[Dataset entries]

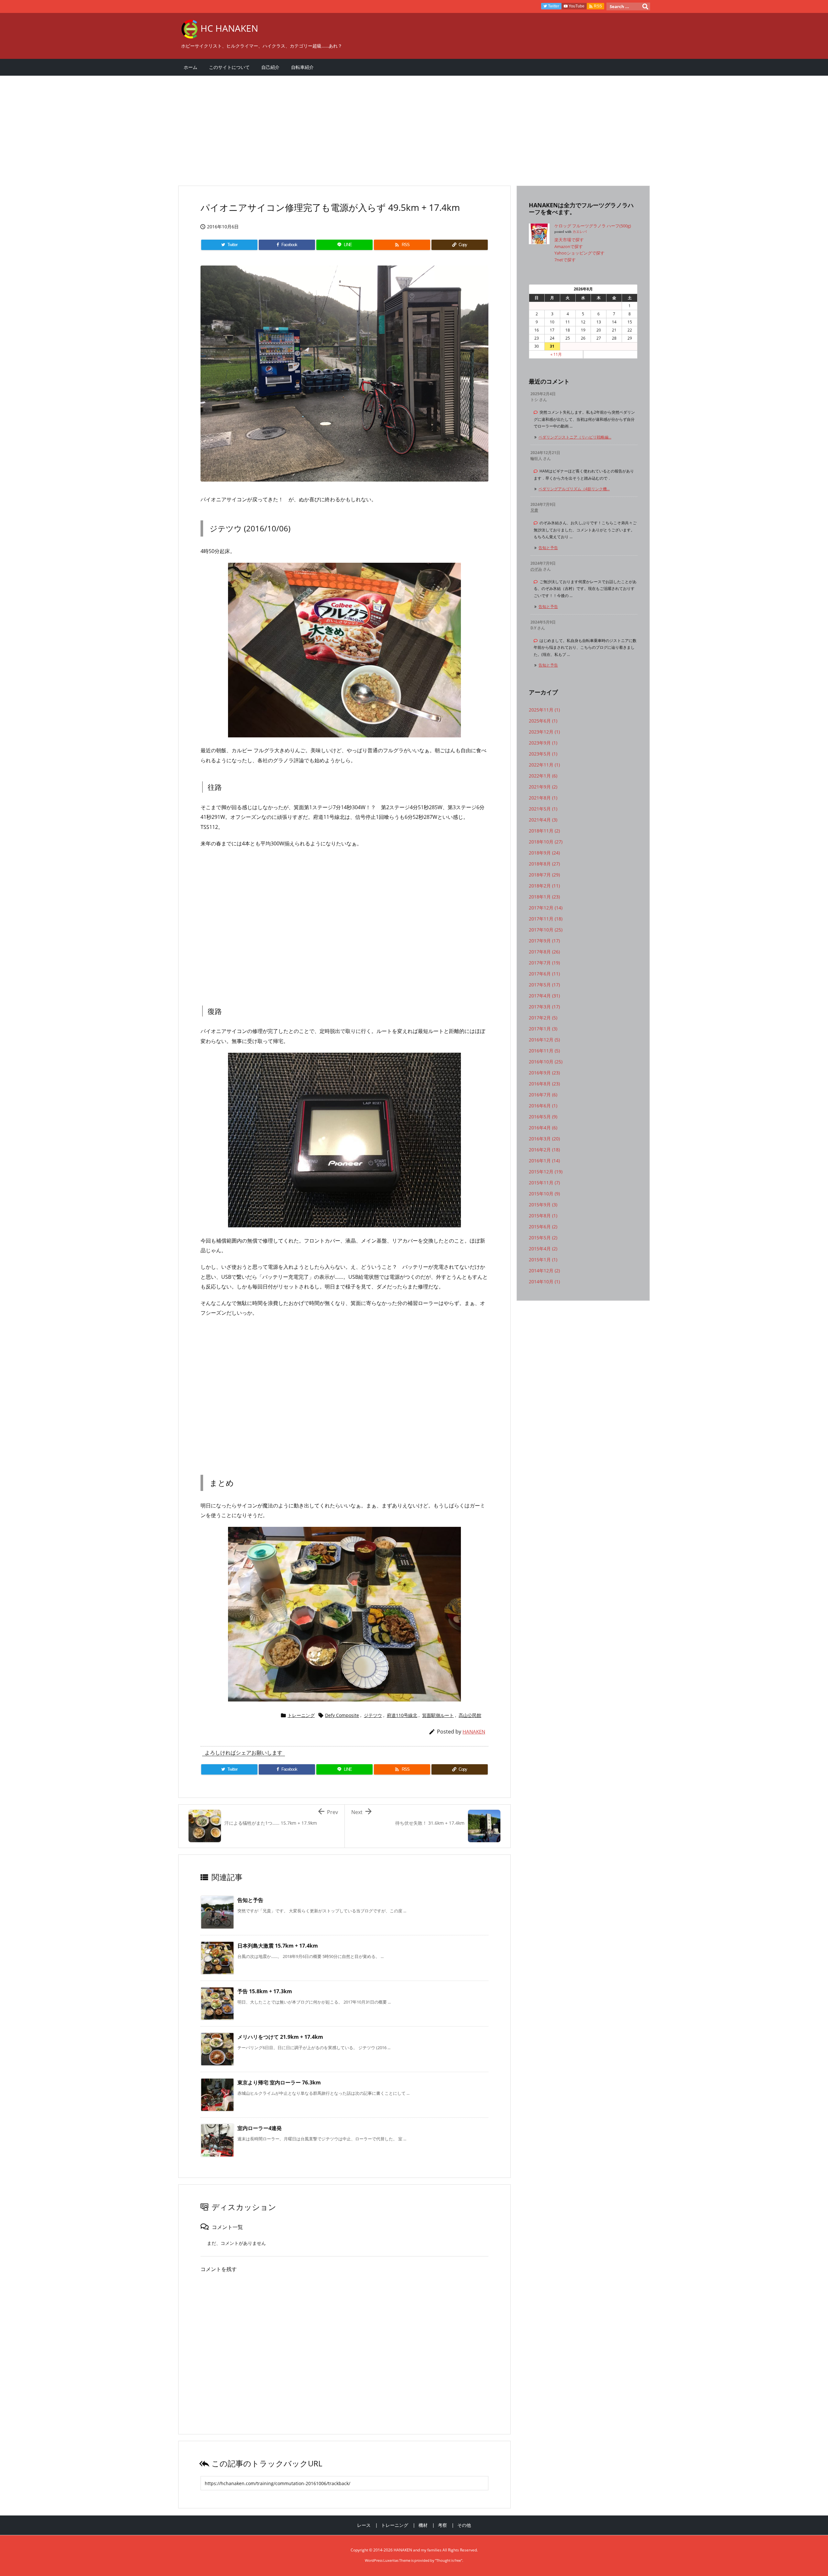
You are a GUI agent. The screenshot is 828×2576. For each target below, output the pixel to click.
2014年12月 (544, 1270)
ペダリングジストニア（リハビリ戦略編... (575, 437)
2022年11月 (544, 765)
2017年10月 (545, 930)
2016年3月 (544, 1139)
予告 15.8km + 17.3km (264, 1991)
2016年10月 (545, 1062)
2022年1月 (543, 776)
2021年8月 (543, 798)
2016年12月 (544, 1040)
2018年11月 (544, 831)
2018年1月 (544, 897)
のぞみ (536, 569)
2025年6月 (543, 721)
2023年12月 (544, 732)
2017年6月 (544, 974)
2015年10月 (544, 1193)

• [EXERCISE BRIEF] Repeat only what runs from the line holding "2018年11月 (544, 831)" to the end of the data, keeping every line exactly as written, first and last included.

• [TASK RESPONSE]
2018年11月 (544, 831)
2018年1月 (544, 897)
のぞみ (536, 569)
2025年6月 (543, 721)
2023年12月 (544, 732)
2017年6月 (544, 974)
2015年10月 (544, 1193)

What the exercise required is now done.